SUPPLIED MATERIAL
··········
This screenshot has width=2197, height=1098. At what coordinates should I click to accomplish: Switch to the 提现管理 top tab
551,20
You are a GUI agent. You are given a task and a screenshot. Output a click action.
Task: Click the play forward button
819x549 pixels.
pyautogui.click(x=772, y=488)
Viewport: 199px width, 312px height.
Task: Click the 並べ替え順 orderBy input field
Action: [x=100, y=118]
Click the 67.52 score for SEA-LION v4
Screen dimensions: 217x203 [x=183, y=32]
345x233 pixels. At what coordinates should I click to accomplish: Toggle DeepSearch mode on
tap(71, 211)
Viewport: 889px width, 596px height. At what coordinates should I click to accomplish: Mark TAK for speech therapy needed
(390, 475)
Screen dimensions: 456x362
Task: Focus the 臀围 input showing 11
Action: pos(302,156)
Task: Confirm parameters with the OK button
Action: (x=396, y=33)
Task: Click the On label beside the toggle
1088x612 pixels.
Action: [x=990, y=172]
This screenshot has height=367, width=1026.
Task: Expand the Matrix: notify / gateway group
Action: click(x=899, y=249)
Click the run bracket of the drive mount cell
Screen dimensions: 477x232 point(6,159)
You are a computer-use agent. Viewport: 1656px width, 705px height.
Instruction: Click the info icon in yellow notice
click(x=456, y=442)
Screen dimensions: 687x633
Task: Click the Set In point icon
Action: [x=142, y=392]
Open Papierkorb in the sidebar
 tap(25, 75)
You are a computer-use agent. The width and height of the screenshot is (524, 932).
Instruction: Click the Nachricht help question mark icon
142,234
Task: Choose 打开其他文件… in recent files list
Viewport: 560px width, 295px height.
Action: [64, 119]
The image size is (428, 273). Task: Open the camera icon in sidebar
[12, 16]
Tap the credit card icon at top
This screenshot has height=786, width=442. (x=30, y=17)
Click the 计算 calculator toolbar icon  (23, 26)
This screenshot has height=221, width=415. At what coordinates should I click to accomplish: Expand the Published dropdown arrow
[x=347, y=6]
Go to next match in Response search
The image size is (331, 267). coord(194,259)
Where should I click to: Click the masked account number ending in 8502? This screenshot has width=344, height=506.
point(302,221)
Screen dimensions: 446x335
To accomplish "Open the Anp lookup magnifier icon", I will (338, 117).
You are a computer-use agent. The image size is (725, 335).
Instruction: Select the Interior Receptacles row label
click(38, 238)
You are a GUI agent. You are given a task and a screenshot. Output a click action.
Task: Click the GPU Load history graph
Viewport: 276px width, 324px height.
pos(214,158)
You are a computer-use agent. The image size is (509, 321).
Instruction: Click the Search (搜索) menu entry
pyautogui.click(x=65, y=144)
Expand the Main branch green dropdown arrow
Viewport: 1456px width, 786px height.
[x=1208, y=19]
··········
Copy these lines exactly as they appear above.

SOLUTION TO THE PROBLEM
This screenshot has width=2197, height=1098. At what coordinates should I click to accomplish: Switch to the 提现管理 top tab
551,20
You are a GUI agent. You are given a task and a screenshot. Output a click action.
Task: Click the play forward button
819x549 pixels.
pyautogui.click(x=772, y=488)
Viewport: 199px width, 312px height.
Task: Click the 並べ替え順 orderBy input field
Action: [x=100, y=118]
Click the 67.52 score for SEA-LION v4
Screen dimensions: 217x203 [x=183, y=32]
345x233 pixels. At what coordinates should I click to accomplish: Toggle DeepSearch mode on
tap(71, 211)
Viewport: 889px width, 596px height. At what coordinates should I click to accomplish: Mark TAK for speech therapy needed
(390, 475)
Screen dimensions: 456x362
Task: Focus the 臀围 input showing 11
Action: pos(302,156)
Task: Confirm parameters with the OK button
Action: (x=396, y=33)
Task: Click the On label beside the toggle
1088x612 pixels.
Action: [x=990, y=172]
This screenshot has height=367, width=1026.
Task: Expand the Matrix: notify / gateway group
Action: click(x=899, y=249)
Click the run bracket of the drive mount cell
Screen dimensions: 477x232 point(6,159)
You are a computer-use agent. Viewport: 1656px width, 705px height.
Instruction: Click the info icon in yellow notice
click(x=456, y=442)
Screen dimensions: 687x633
Task: Click the Set In point icon
Action: [x=142, y=392]
Open Papierkorb in the sidebar
 tap(25, 75)
You are a computer-use agent. The width and height of the screenshot is (524, 932).
Instruction: Click the Nachricht help question mark icon
142,234
Task: Choose 打开其他文件… in recent files list
Viewport: 560px width, 295px height.
Action: [64, 119]
The image size is (428, 273). Task: Open the camera icon in sidebar
[12, 16]
Tap the credit card icon at top
This screenshot has height=786, width=442. (x=30, y=17)
Click the 计算 calculator toolbar icon  (23, 26)
This screenshot has height=221, width=415. At what coordinates should I click to accomplish: Expand the Published dropdown arrow
[x=347, y=6]
Go to next match in Response search
The image size is (331, 267). coord(194,259)
Where should I click to: Click the masked account number ending in 8502? This screenshot has width=344, height=506.
point(302,221)
Screen dimensions: 446x335
To accomplish "Open the Anp lookup magnifier icon", I will (338, 117).
You are a computer-use agent. The image size is (725, 335).
Instruction: Select the Interior Receptacles row label
click(38, 238)
You are a GUI agent. You are given a task and a screenshot. Output a click action.
Task: Click the GPU Load history graph
Viewport: 276px width, 324px height.
pos(214,158)
You are a computer-use agent. The image size is (509, 321).
Instruction: Click the Search (搜索) menu entry
pyautogui.click(x=65, y=144)
Expand the Main branch green dropdown arrow
Viewport: 1456px width, 786px height.
[x=1208, y=19]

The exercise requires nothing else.